The group may also control sugar beet processing plants throughout Ukraine.

===Energy industry===
In 2005, Privat Group bought controlling shares in five companies that fully control electricity distribution in Ivano-Frankivsk, Poltava, Sumy, Chernihiv and Lviv Oblasts. The names of these companies are the name of the respective oblast with the -oblenergo ending, e.g. “Poltavaoblenergo”.

===Banking===
Privatbank, was the core of the group, as the largest commercial bank in Ukraine. On 18 December 2016, the bank was nationalized by the government of Ukraine, taking 100% ownership.

===Media===
Privat Group officially controls the Privat-TV regional television channel in Dnipro. Ihor Kolomoyskyi, one of the group's co-owners, brought a court suit demanding the right to purchase a controlling stake in Channel 1+1, a popular nationwide TV company.

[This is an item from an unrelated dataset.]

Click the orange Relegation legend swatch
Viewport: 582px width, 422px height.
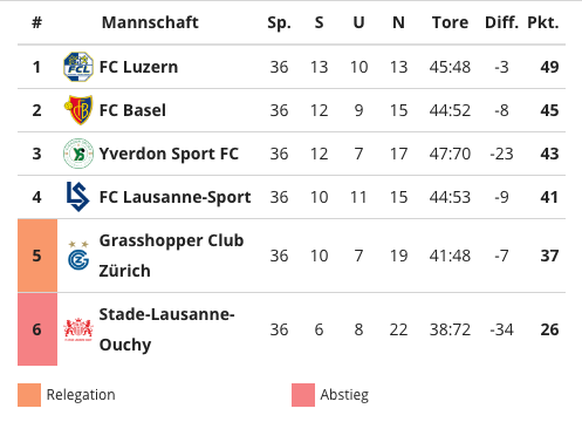click(29, 395)
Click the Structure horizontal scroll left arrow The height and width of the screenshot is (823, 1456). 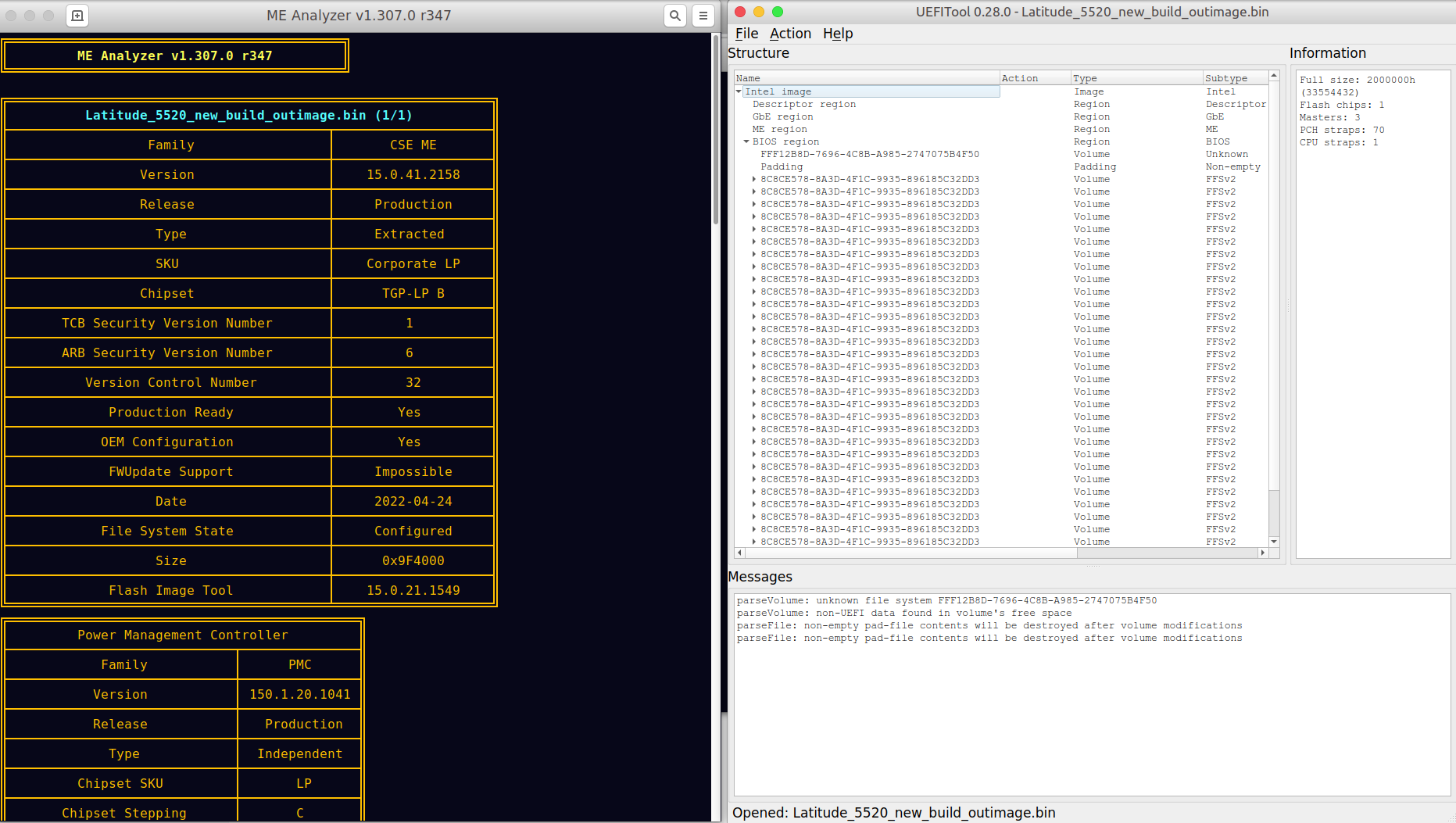739,553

According to media, Privat Group also controls the UNIAN news agency.

===Sports===
Privat Group indirectly owns FC Dnipro professional football club as well as the HC Budivelnyk hockey and BC Budivelnyk basketball teams.

===Real estate===
They own 2/3rd of Optima Ventures, a Miami-based real estate investment firm led by Chaim Schochet; the remaining 1/3rd is owned by Miami businessman Mordechai "Motti" Korf and Uri Laber. Optima owns more than 5 million square feet of real estate in the United States and is the largest holder of real estate in Downtown Cleveland owning One Cleveland Center and 55 Public Square; they are previous owners of the Huntington Bank Building; and the Penton Media Building.

==Relations and controversies==

Privat Group is involved in a permanent and fierce business conflict with Ukrainian oligarch Viktor Pinchuk and his Interpipe Group. The groups are based in Dnipropetrovsk Oblast, sharing a long and complicated history of relations. Presently, the conflict focuses on the bilaterally owned Nikopol Ferroalloys Plant (Interpipe now controls the plant’s business). Both sides apply full-scale legal, public relations and political methods in the conflict. Ihor Kolomoyskyi (the main owner of Privat Group) and Pinchuk sometimes insult each other in their interviews.

Henadiy Korban, one of Privat Group's top managers, survived serious assassination attempts in Dnipro in March 2006, and again in September 2010.

Before the Orange Revolution, Privat Group had been widely regarded as relatively uninvolved in politics, but loyal to the Leonid Kuchma regime. After the government change, the group's owners, according to media, became close allies of Yulia Tymoshenko (although she publicly denies this). Analysts agree that some of Tymoshenko's decisions as the Prime Minister of Ukraine supported Privat side in conflicts.

Some sources state that Privat Group provided significant financial support for Viktor Yuschenko during his presidential campaign and subsequent Orange Revolution.